Reproduce the following lines verbatim, omitting the pictures from your answer.

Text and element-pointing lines
---
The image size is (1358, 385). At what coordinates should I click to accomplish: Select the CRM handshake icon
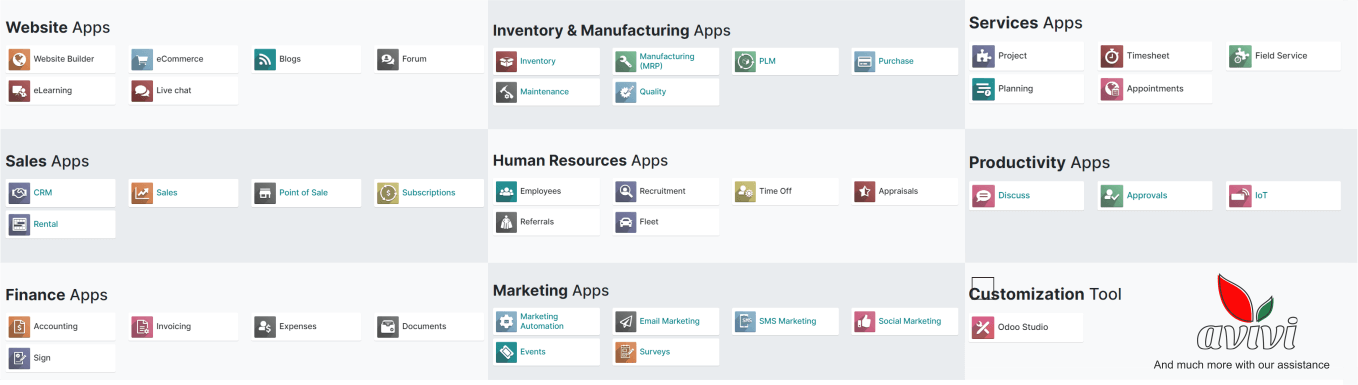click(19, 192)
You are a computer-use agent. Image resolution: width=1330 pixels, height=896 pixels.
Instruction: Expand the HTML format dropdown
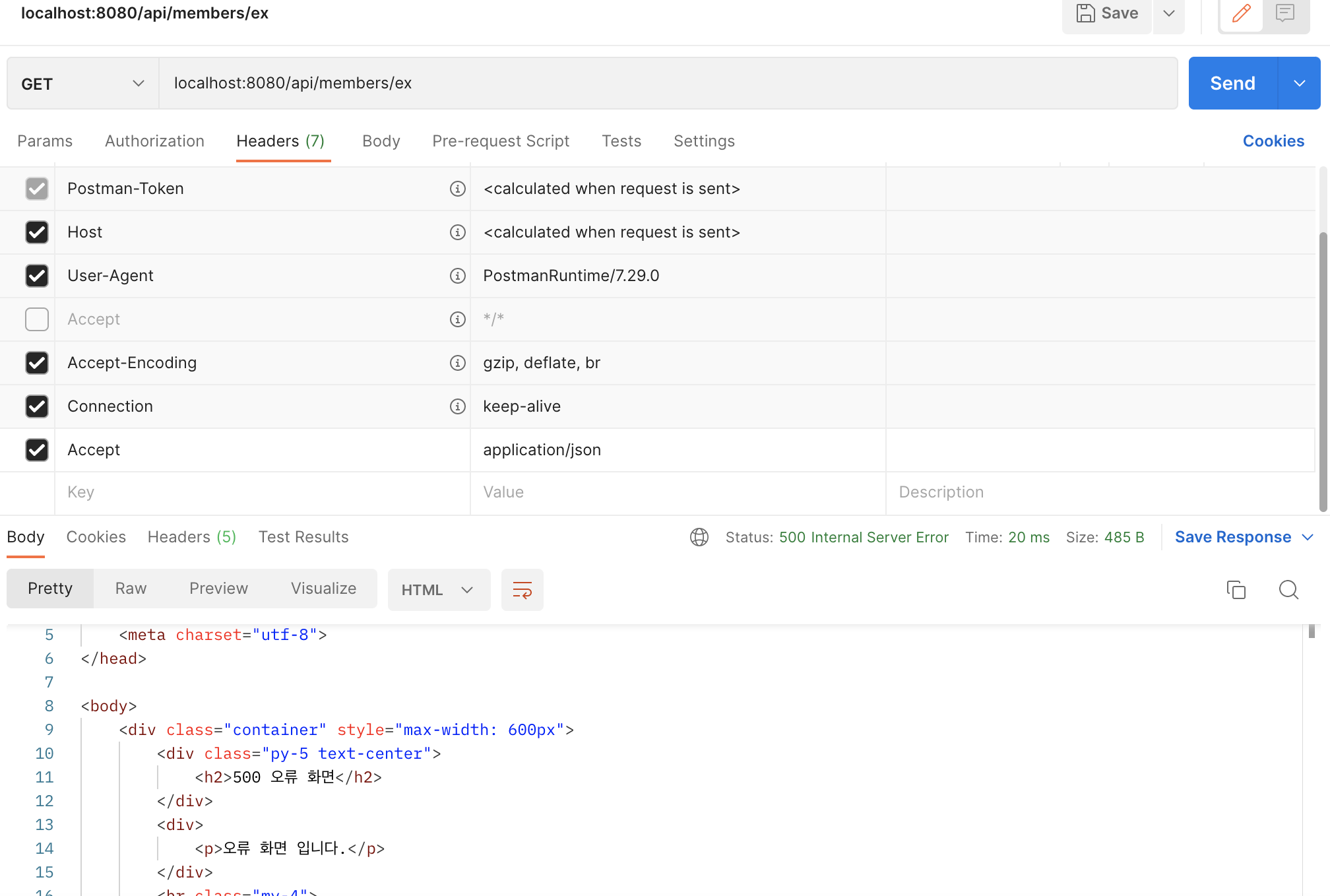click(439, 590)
---
The answer:
The image size is (1358, 385). At what coordinates should I click to accomplish: Select the CRM handshake icon
click(19, 192)
You are a computer-use agent. Image resolution: width=1330 pixels, height=896 pixels.
Instruction: Expand the HTML format dropdown
click(439, 590)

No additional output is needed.